Deadlock about fixing outdated documentation links in search engines


#1

There are two serious problems with Rust’s documentation:

  1. Rust-related search queries are polluted by outdated copies of old books, old libstd, unfinished content that shipped with docs in 2015, and a ton of second edition redirects and stubs lacking content.

  2. There’s some deadlock or organizational blind spot about this issue. It’s been reported many many times, but hasn’t resulted in any meaningful action.


The SEO problem:

Many Rust-related queries in search engines bring the old first edition of the book, and stubs from a removed copy of the second edition that was meant only for offline doc users. Occasionally, also libstd links from historical Rust versions pop up.

In some cases the situation is so bad that the current version of the book isn’t even in the search results at all! I presume it’s being incorrectly removed as duplicated content, losing to the “there’s no book here” stubs.


The unfixability problem:

One way to solve this problem would be to block undesirable copies in robots.txt (there are also other ways like redirects and canonical links, but these solutions ended up being rejected/posponed for various reasons).

However, the robots.txt file is not in any public repo.
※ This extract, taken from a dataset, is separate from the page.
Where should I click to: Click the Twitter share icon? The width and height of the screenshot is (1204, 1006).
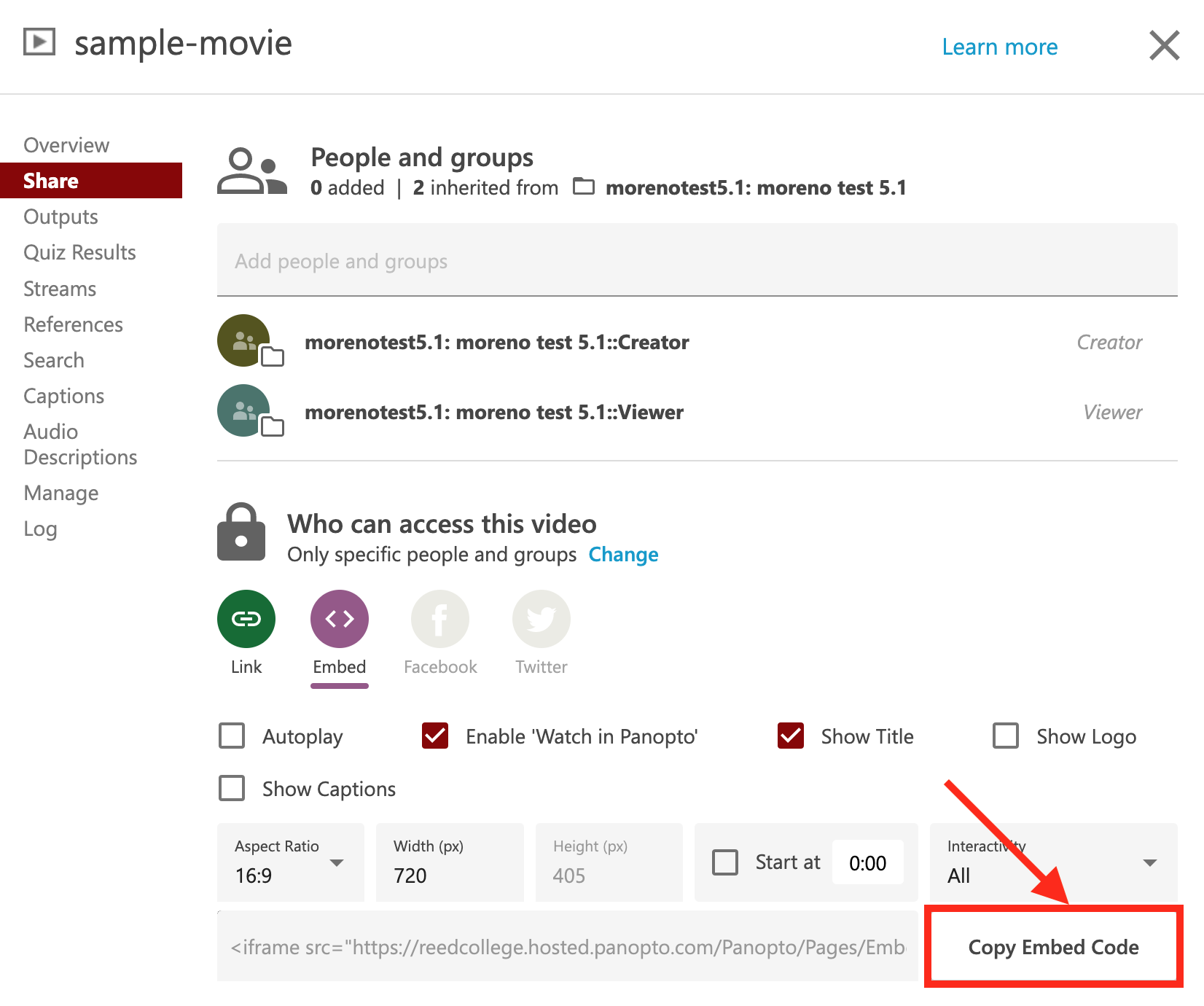pos(541,619)
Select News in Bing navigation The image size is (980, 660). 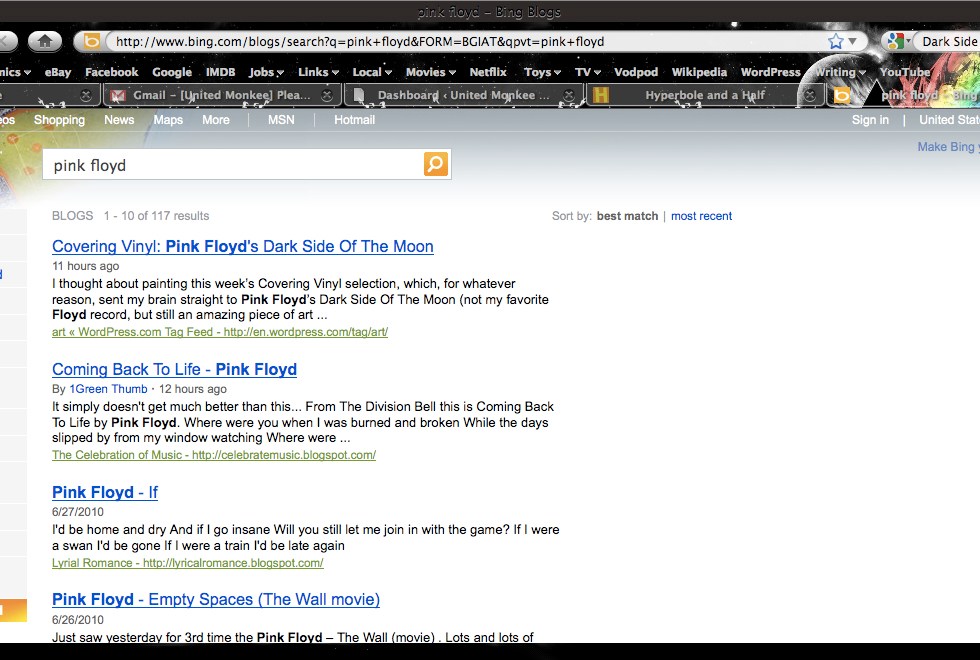coord(119,120)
I’ve heard on discord that it’s manually uploaded to an S3 bucket. Are there procedures how to change it? If not, could we create some?

Having exact same copy of the book for packaging (offline use) and online version makes sense in general, but in case of the book reorganization it has created an absurd situation that #1 thing you find online is a message that there’s no book for offline use.
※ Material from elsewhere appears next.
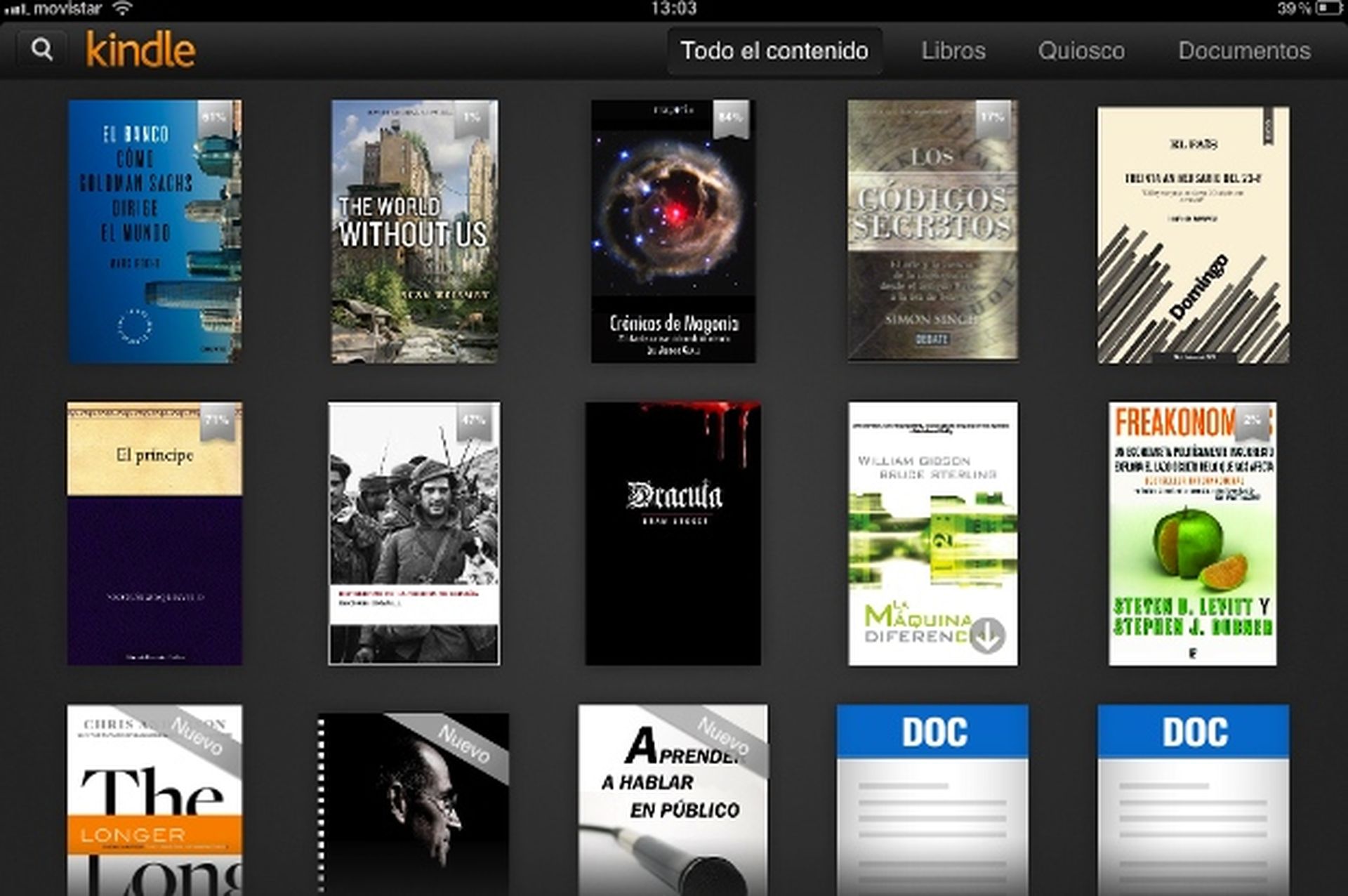Switch to the Quiosco tab
1348x896 pixels.
(1081, 51)
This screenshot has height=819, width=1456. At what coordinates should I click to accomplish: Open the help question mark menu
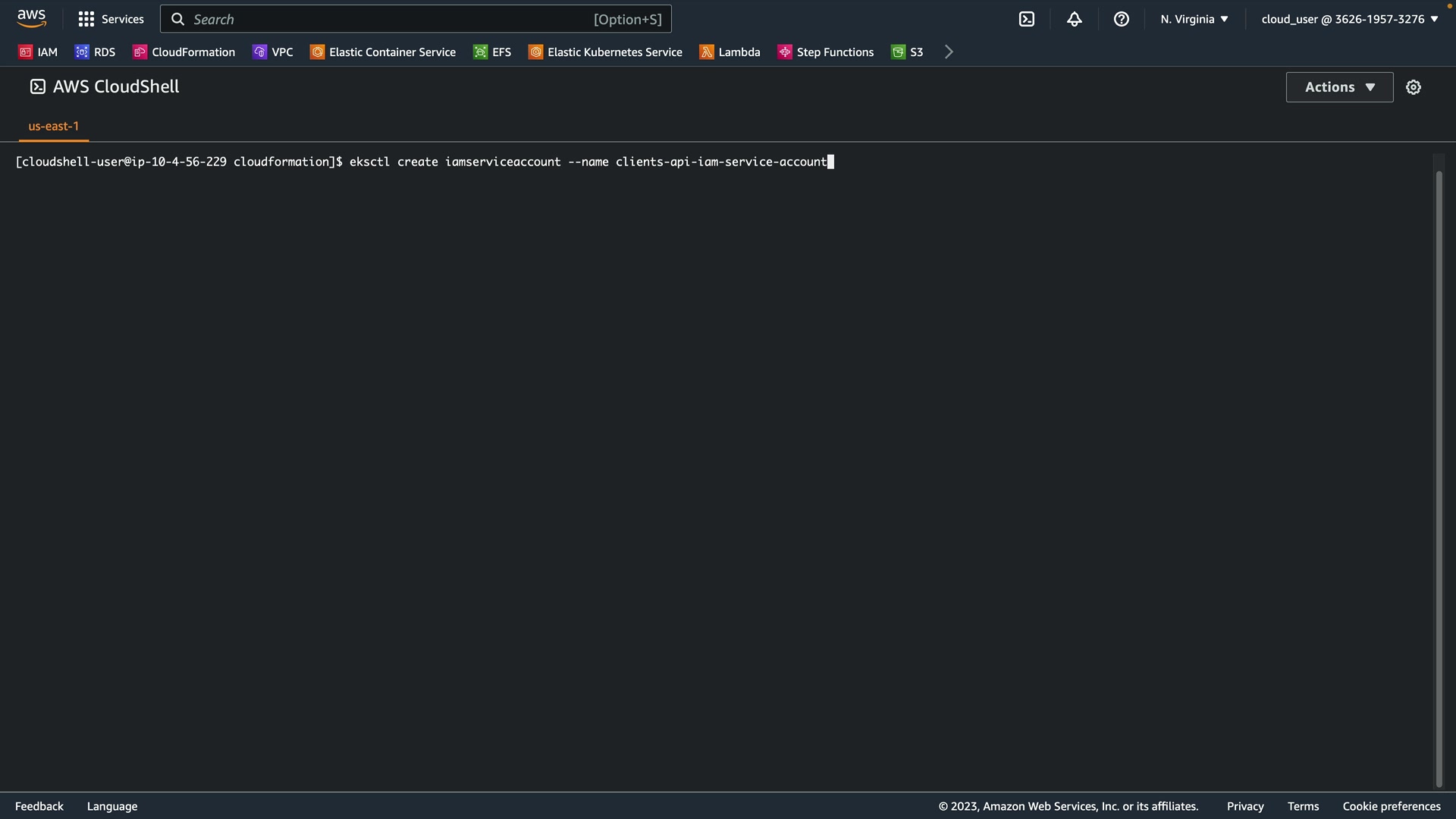click(x=1121, y=19)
Responses I’ve heard to this imply that doc deployment is unfixable, and docs are doomed to use the most inflexible primitive hosting that can’t do anything. Really? Can’t online deployment do rm -rf of the folder intended for offline use only? Can I set up a server for you that supports 301 redirects? Can I give you a new robots.txt file to upload? Maybe Rust needs SEO-WG?


#2

We’d have to ask @rust-lang/infra about it; I thought it would have been in src/doc, but it appears not! That seems bad.

That’s a mis-characterization, and continuing to be so aggressive doesn’t help your cause.
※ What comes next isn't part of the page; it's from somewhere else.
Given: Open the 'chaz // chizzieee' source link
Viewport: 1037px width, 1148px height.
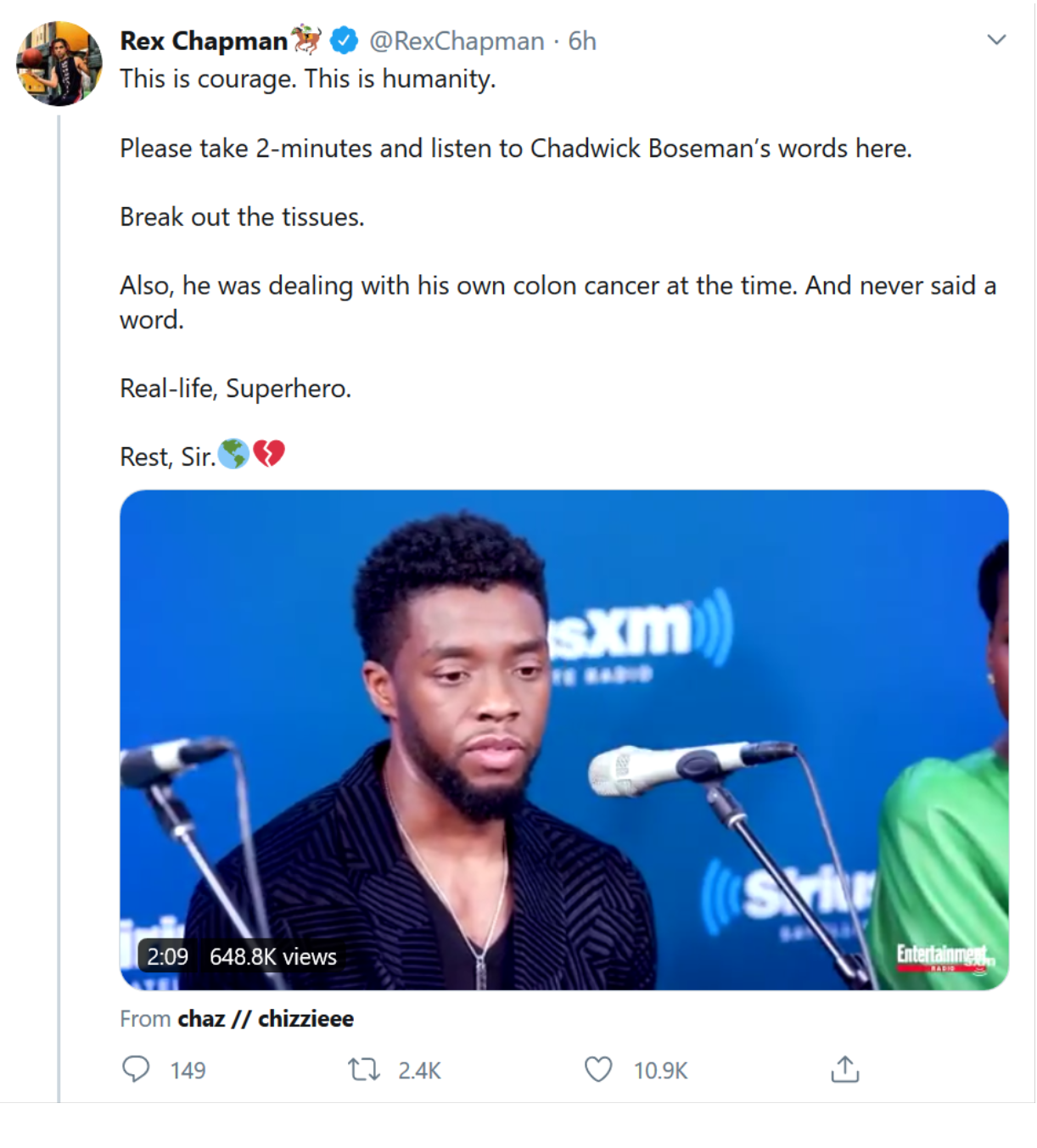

What I said was, there are a number of constraints on the design, and many of the suggestions have ignored those constraints. We need either a design that fits into those constraints, or an RFC that changes the constraints.

I am not 100% sure what exactly this proposal is suggesting.

Doing this is part of the yet-unimplemented https://github.com/rust-lang/rust/issues/44687


#3

Sorry.

Can’t online deployment do rm -rf of the folder intended for offline use only?

I am not 100% sure what exactly this proposal is suggesting.

This issue is about the book online being confusing, because users find these pages:

The 2018 edition of the book is no longer distributed with Rust’s documentation. If you came here via a link or web search, you may want to check out the current version of the book instead. If you have an internet connection, you can find a copy distributed with Rust 1.30.

This text displayed online on doc.rust-lang.org doesn’t make any sense. The book is online. The user clearly is online. It’s information that’s technically-correct on file://localhost, but being on doc.rust-lang.org makes it irrelevant and confusing.

One possible fix for this would be to do rm -rf book/*-edition when uploading documentation from Rust’s distribution to doc.rust-lang.org. This way users would not stumble upon “the book is no longer distributed with Rust’s documentation” placeholders. If these pages didn’t exist, search engines wouldn’t be picking them and unhelpfully directing users to them.


#4

It’s all good.

Okay, so I disagree with your characterization here, but I can also appreciate that people may find it confusing. We need something that makes sense in both places, and it is accurate in both places. Maybe two sentences would be better. What do you think about that?

This is generally considered not acceptable because it would break all previous links. And there are a lot of these links. That’s the whole root of this problem! Getting a 404 would be even more upsetting than the current page.


#5

Getting a 404 would be even more upsetting than the current page.

I admire that you don’t want to break old links. If these links were handled with a 301 redirect that would be perfect.

However, the HTML based solution links only to the Foreword in the current edition, and Google is too confused about these stubs to find chapters of the current edition, so even though it’s not technically a 404, I still can’t find the content I was looking for, and I’m upset when I land on these URLs. If you don’t want to delete them, then hiding them with robots.txt would be fine too.

The more text there is on these pages, the more they look like real content, so it only makes sifting through search results take longer.

Apart from 301 redirect, the next best thing would be something like:

<meta name=refresh content="/new url; 0">
<a href="/new url">Moved</a>

Nothing to read and misunderstand, and too little text to confuse search engines into returning this page instead of the up to date book.


#6

Yep! This is why it’s a bunch of inter-twined issues; if we could 301, then it’d be no big deal, but since we can’t right now, this is what we did.

Yes, this was a mistake, basically. Some people stepped up and sent in PRs, and so this will eventually ride to stable and be fixed!

That said, I agree that a robots.txt seems good in this situation.

So, the reason we didn’t go with this is basically an accident of history: when we had the first, second, and 2018 editions, we wanted to point the first edition to either second or 2018. That meant two different URLs, which meant that picking this one wouldn’t work. Furthermore, not every page has an exact correspondence in the new book either, as their contents are not identical.

Now that we’d be going to one single URL, this is more feasible, I think.


#7

I see that there are plans and ongoing work on proper long-term improvements and fixes in these areas. But I’m worried that this also expands the scope and adds dependencies to the work beyond directly addressing the urgent SEO problem (for example, https://github.com/rust-lang/rust/issues/44687 is taking time to develop a version selection widget), so Rust will remain without Googlable documentation for months or years.